American efforts towards a democratic Iraq seem to have created some strange bedfellows in the Middle East. The Sunnis of the region -- from Baathist loyalists in Iraq and hardcore Wahhabi zealots in Saudi Arabia to secular-minded elites in Amman, Cairo, and elsewhere -- are now united around a common anxiety: Since the Shiite Muslims constitute more than 60 percent of Iraq's population, a democratic Iraq will likely be a Shiite-dominated Iraq.
This is anathema for most Sunnis in the region, many of whom regard Shiite Islam as a perversion. (The feeling being mutual, the Shiites don't think very highly of the Sunnis either.) Thus, the possibility that another Shiite state may emerge next to Shiite fundamentalist Iran has exposed some raw nerves in the region, awakening ancient religious prejudices and creating modern political fears. Those anxieties, together with festering anti-Americanism, explain the reluctance of the region's Sunni regimes to extend America a sincere hand in transforming Iraq.
To be sure, sectarian divisions are not unique to Islam. Other world religions have their own share of internal prejudices: witness the persecution of the French Huguenots, the Thirty Years War, or the flight of the Puritans from England. Yet, while Christianity has mostly moved beyond intra-religious hatred in the modern times, Islam has not quite done so. There is no Muslim equivalent of the Second Vatican Council, the World Council of Churches. or the tradition of intra-religious dialogue that so characterizes the Christian faith today.
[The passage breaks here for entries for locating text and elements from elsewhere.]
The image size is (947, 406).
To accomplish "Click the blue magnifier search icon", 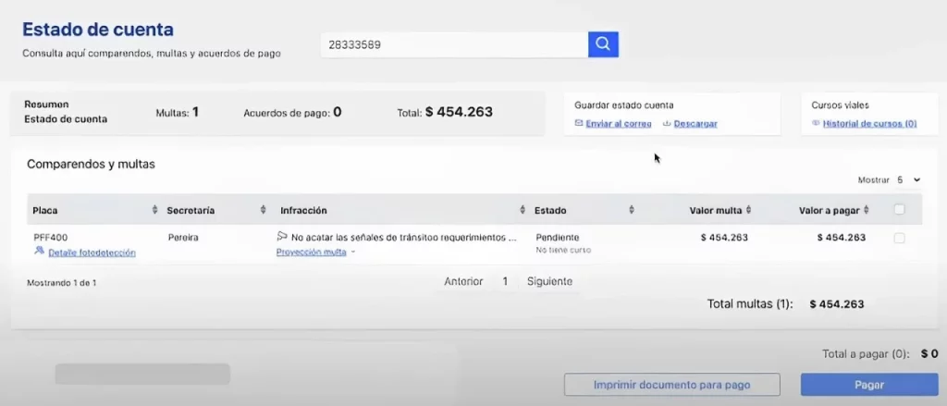I will pos(603,44).
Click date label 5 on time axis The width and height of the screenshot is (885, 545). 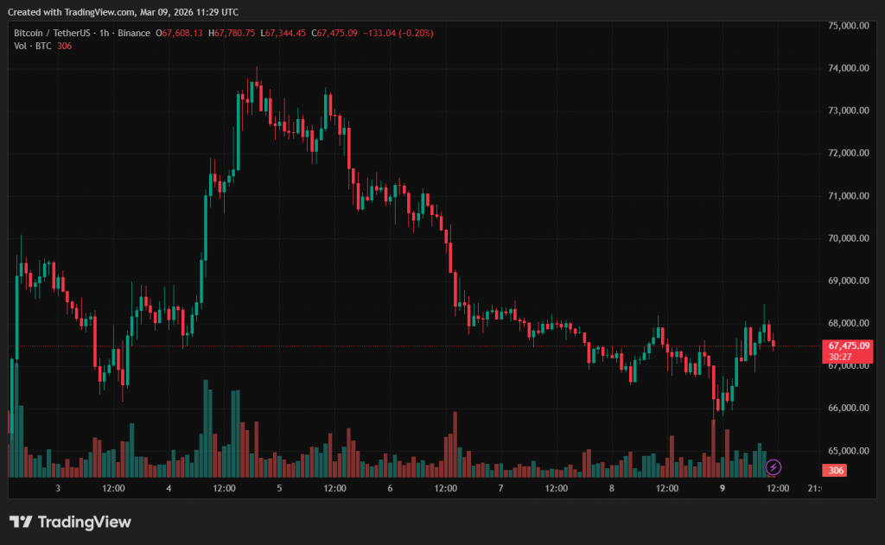(279, 488)
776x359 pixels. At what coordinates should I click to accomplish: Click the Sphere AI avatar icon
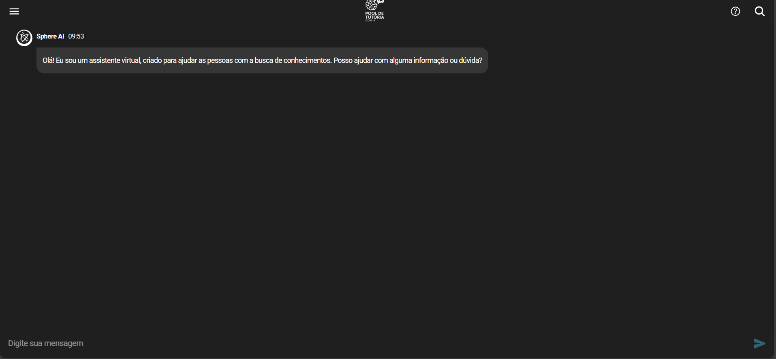pyautogui.click(x=24, y=38)
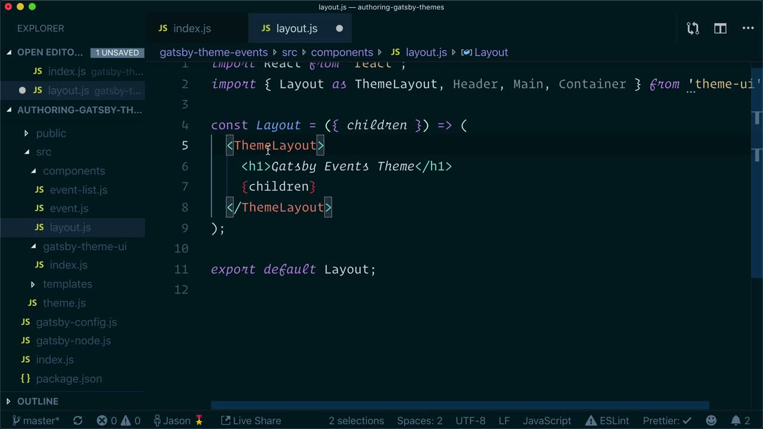
Task: Collapse the components folder
Action: point(74,171)
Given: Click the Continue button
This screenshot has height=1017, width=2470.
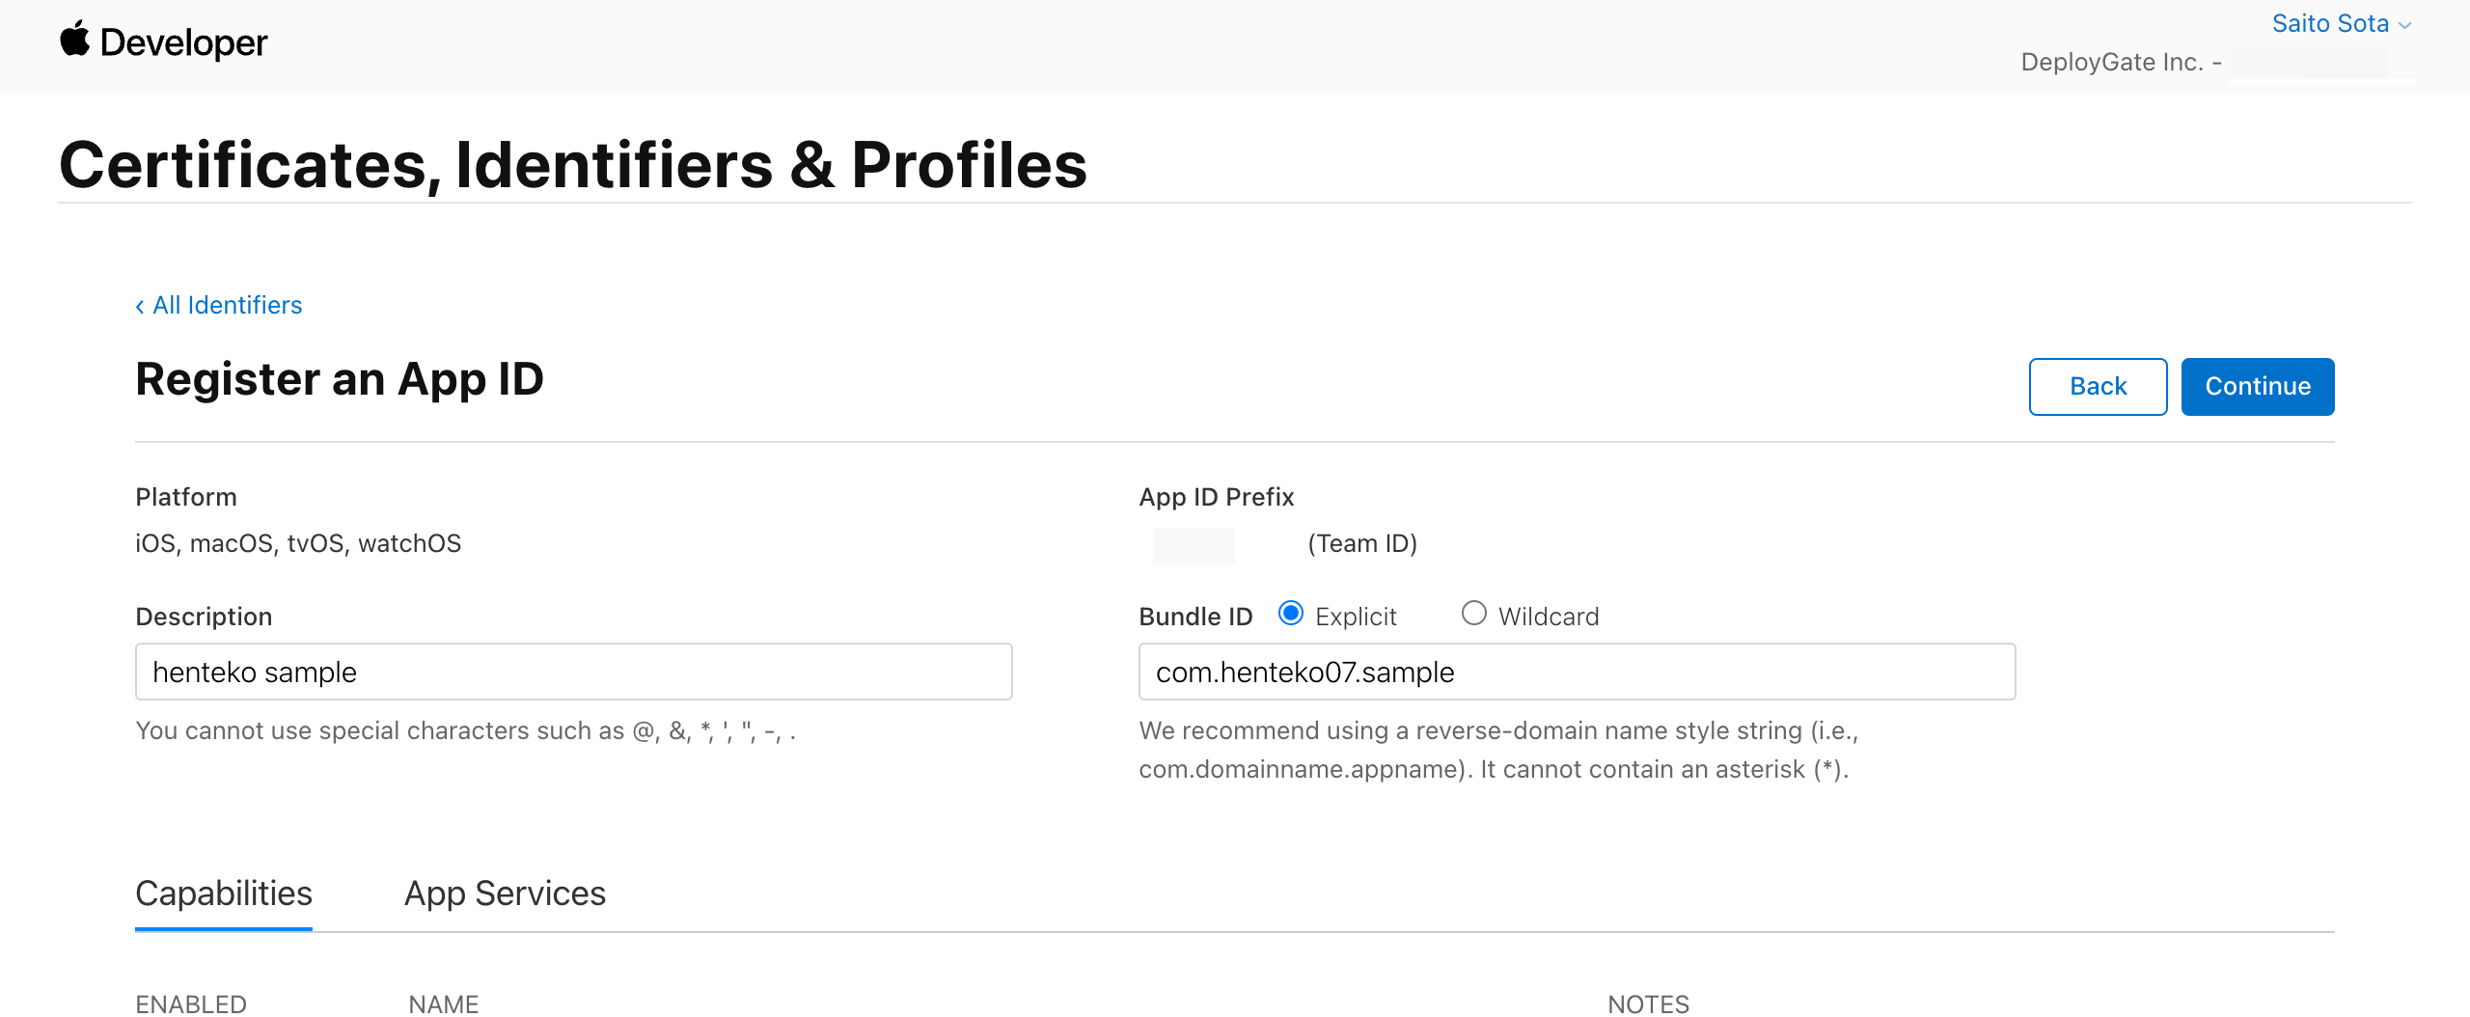Looking at the screenshot, I should 2258,386.
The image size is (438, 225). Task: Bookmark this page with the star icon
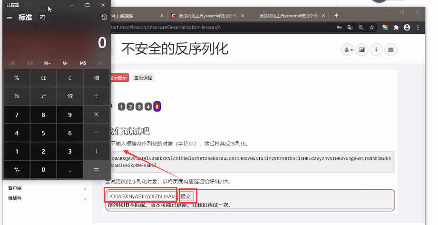click(x=372, y=28)
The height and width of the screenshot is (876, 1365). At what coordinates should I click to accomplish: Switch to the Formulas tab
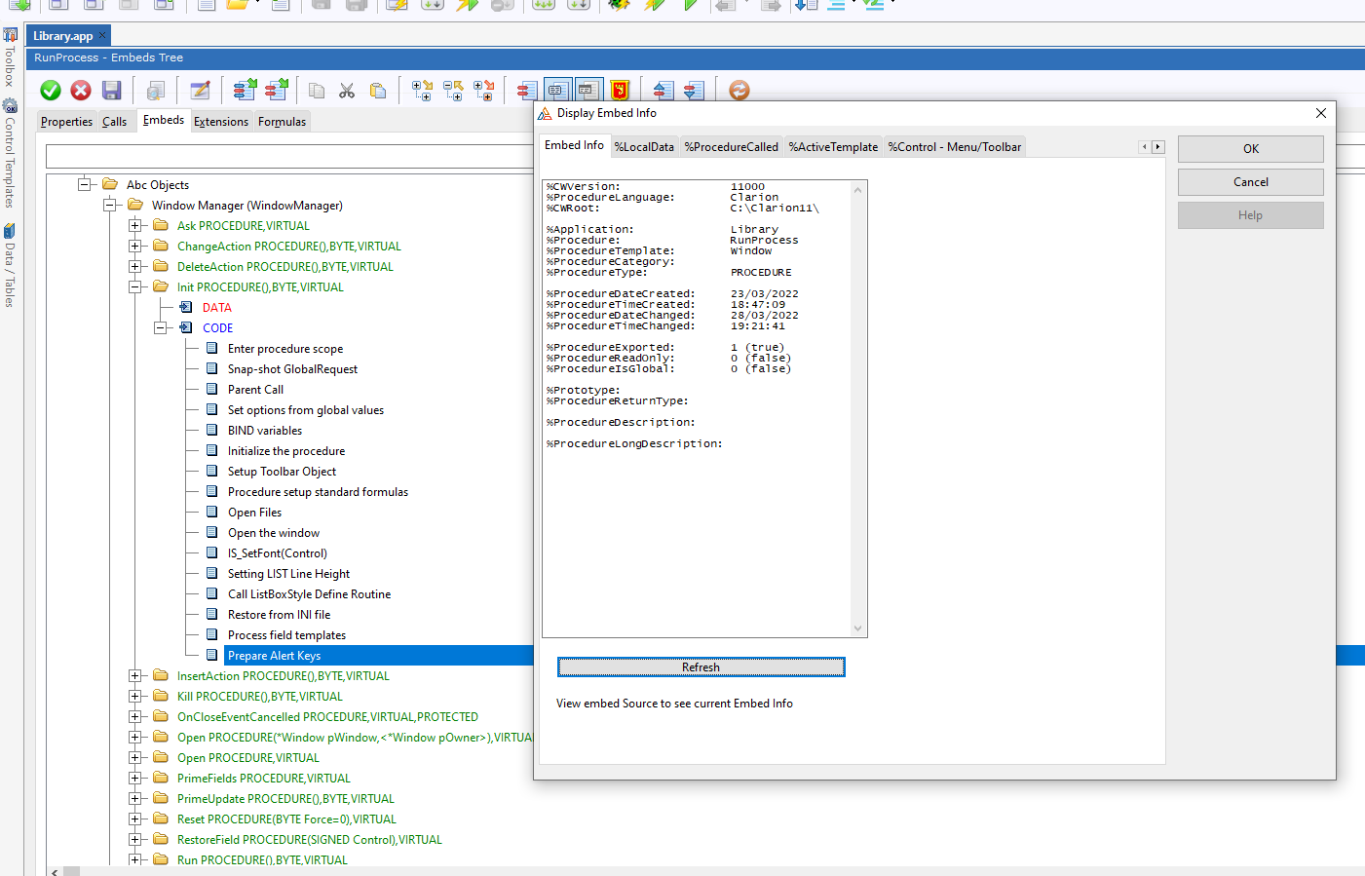click(282, 122)
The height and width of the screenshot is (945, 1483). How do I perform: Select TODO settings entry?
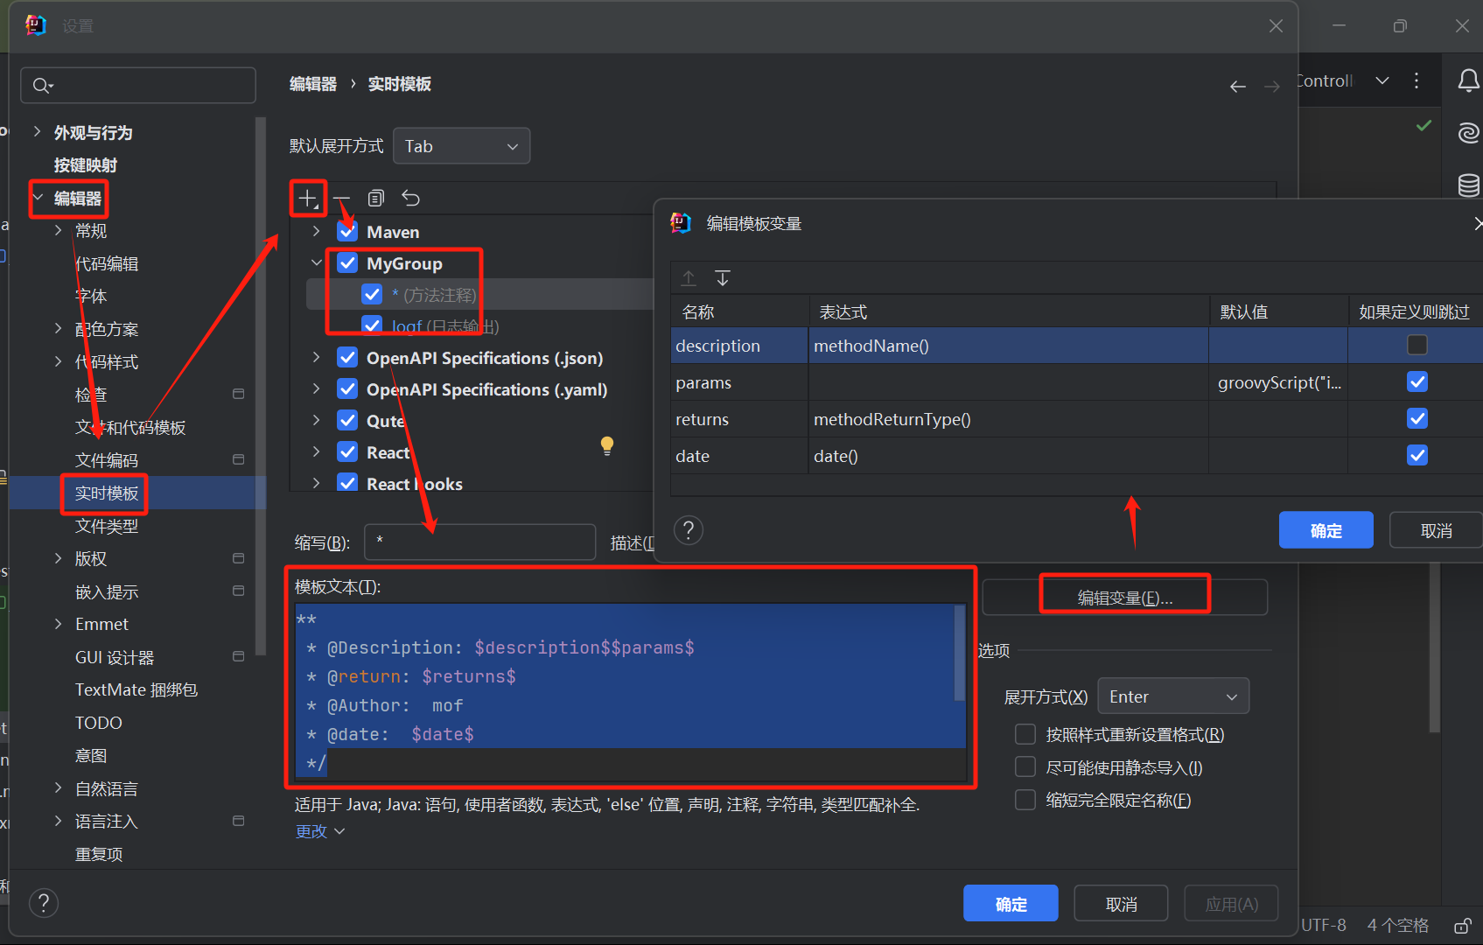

Islam remains rooted in its history of deep mistrust between the Shiite and Sunni sects, which, since the 8th century, have been violently feuding over the issue of succession to the Prophet Muhammad. The past 1,300 years of Islamic history have been almost uniformly marked by episodes of strife between these two sects, and political domination by one group has almost always meant persecution of the other.
For example, when the Shiite Safavids came to power in Iran in the 16th century, they brutalized the country's Sunnis. The mullahs who took charge in Iran with the 1979 Islamic revolution gladly continue this tradition today. In Saudi Arabia, the opposite is true: The Sunni fundamentalist Wahhabis have turned the country into a prison camp for its Shiite minority since they ascended to power in the 19th century. In Saddam Hussein's Iraq, the secularist Baath Party, ruled by the Sunni minority, oppressed the country's Shiite majority for three decades.
The legacy of this history of persecution is that Sunni and Shiite Muslims in the Middle East view each other with distrust. In most cases, mutual hatred is almost as deeply rooted as any aversion they may have towards non-Muslims.
What does this mean for Operation Iraqi Freedom? With the exception of Iran and Syria (which is ruled by an Alawite minority -- an offshoot of Islam distinct from both Sunni and Shiite orthodoxies, if somewhat closer to Shiism) all Muslim states in the Middle East are run by Sunnis, who view a Shiite-ruled Iraq as a potential threat. (The only exception to such authoritarian regimes, Turkey -- which is democratic -- is also a Sunni majority country.) The Sunni states of the Middle East are unwilling to whole-heartedly support Operation Iraqi Freedom because of what it may produce in the end.
This predicament can also be helpful, however, by showing a way out of sectarian hatred within Islam. It is time now for Muslims -- clerics and secular pundits alike -- to begin a frank debate towards healing sectarian divides through ecumenical dialogue.
Such a process should interest not only the Muslim world, but also the West. There has been much talk since the September 11 attacks about the need for a constructive dialogue between Islam and the West. Before Muslims can extend the courtesy of respect to non-Muslims, however, they will first have to treat each other with compassion. In other words, the path to inter-regional equilibrium between Islam and other faiths is through intra-religious peace within Islam. It is time for Muslims to address the decades-old problem of hatred within Islam, for their sake and for the world's.
Soner Cagaptay is the head of the Turkish Research Program at The Washington Institute for Near East Policy.